[Items from a dataset]
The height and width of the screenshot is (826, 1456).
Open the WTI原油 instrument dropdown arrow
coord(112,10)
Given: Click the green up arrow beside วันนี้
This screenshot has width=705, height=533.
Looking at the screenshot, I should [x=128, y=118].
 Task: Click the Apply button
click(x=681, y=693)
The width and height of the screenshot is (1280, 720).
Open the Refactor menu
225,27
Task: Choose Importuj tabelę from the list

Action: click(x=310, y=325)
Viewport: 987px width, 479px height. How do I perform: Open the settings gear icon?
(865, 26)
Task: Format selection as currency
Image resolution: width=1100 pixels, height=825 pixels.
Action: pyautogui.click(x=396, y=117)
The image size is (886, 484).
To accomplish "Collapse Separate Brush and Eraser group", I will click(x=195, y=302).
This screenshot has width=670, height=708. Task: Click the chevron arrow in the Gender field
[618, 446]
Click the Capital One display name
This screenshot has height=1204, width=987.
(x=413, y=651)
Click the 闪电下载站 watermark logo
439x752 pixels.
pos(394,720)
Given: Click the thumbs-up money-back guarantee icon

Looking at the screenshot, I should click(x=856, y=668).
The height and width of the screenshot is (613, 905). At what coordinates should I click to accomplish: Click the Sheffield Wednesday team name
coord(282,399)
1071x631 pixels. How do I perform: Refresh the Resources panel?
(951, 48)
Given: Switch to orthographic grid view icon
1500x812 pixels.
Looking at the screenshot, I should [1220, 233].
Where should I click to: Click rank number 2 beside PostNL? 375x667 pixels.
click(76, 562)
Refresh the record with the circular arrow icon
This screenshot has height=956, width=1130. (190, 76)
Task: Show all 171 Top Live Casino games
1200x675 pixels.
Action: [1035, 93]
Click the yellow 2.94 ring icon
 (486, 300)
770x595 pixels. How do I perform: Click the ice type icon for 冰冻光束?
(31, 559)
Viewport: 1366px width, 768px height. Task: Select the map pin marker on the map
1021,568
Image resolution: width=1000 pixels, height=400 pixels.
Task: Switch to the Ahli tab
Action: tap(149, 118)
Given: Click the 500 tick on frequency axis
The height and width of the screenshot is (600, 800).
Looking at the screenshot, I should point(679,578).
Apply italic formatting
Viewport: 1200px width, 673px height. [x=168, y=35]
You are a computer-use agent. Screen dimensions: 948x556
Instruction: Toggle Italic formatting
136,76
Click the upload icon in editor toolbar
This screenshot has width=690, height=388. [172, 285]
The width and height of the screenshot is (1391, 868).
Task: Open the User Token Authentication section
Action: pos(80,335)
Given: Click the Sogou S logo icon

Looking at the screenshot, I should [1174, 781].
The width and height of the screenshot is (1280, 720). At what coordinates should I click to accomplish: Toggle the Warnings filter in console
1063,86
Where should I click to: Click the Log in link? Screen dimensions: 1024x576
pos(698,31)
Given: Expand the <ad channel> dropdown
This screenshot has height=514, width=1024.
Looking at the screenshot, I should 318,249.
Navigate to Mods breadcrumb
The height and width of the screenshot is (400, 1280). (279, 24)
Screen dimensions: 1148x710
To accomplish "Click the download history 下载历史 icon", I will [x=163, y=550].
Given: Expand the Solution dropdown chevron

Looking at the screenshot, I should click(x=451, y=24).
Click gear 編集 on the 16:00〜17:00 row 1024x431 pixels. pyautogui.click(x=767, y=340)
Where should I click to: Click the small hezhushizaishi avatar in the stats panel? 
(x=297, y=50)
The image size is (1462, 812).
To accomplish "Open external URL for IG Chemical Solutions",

• Work order
Copy all lines of the records that have the string "size" in them.

• Problem solution
The image size is (886, 484).
The image size is (1462, 812).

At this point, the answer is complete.